[Stated goal] Retype the lines of the records below word for word, leaving out the pictures.
[Start of Data]
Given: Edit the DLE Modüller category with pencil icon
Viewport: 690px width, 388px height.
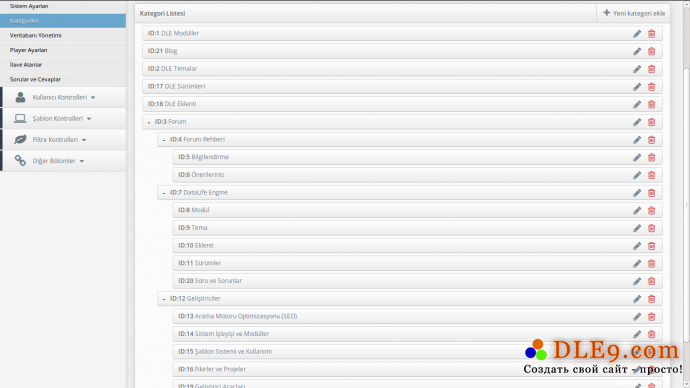Looking at the screenshot, I should 637,34.
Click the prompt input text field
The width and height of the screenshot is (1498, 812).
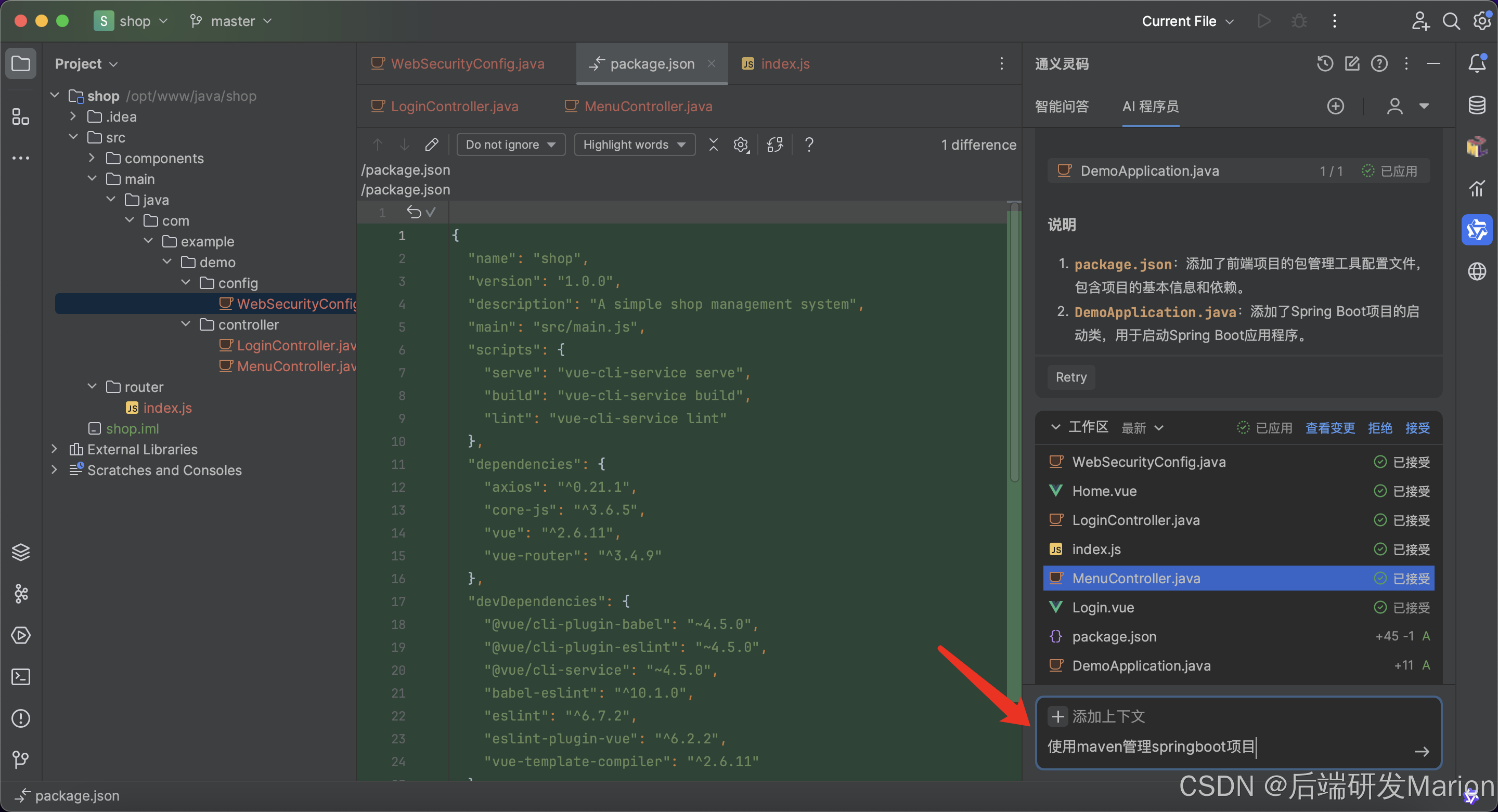pos(1221,746)
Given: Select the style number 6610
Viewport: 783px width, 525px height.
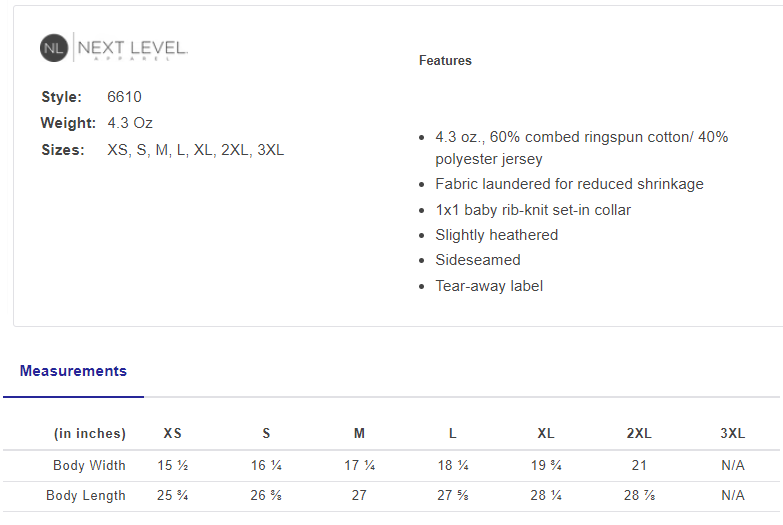Looking at the screenshot, I should point(125,97).
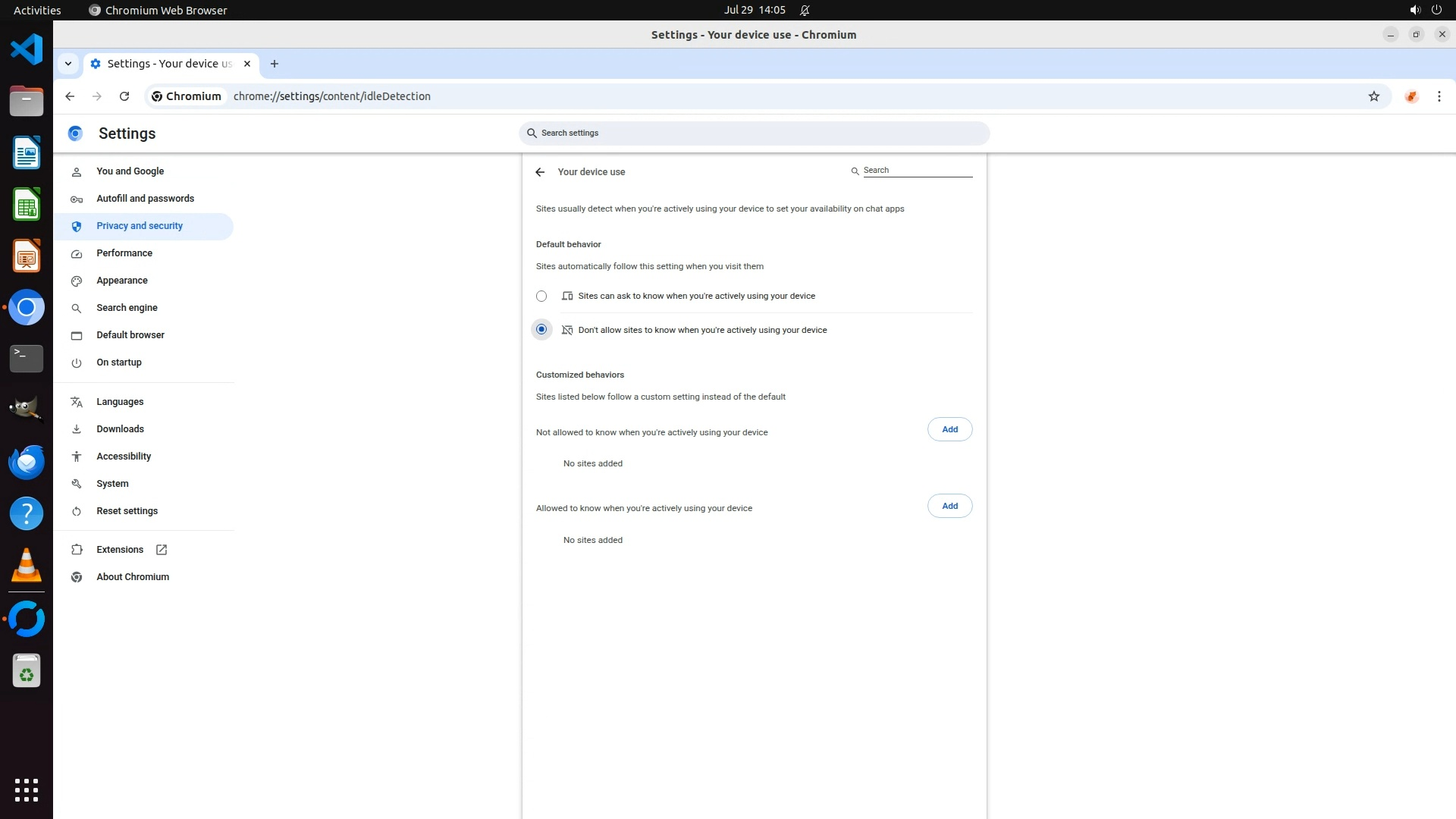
[End of Data]
[Solution]
Given: Edit the DLE Modüller category with pencil icon
Viewport: 690px width, 388px height.
Looking at the screenshot, I should 637,34.
Click the prompt input text field
The width and height of the screenshot is (1498, 812).
pos(1221,746)
Given: Select the style number 6610
Viewport: 783px width, 525px height.
Looking at the screenshot, I should point(125,97).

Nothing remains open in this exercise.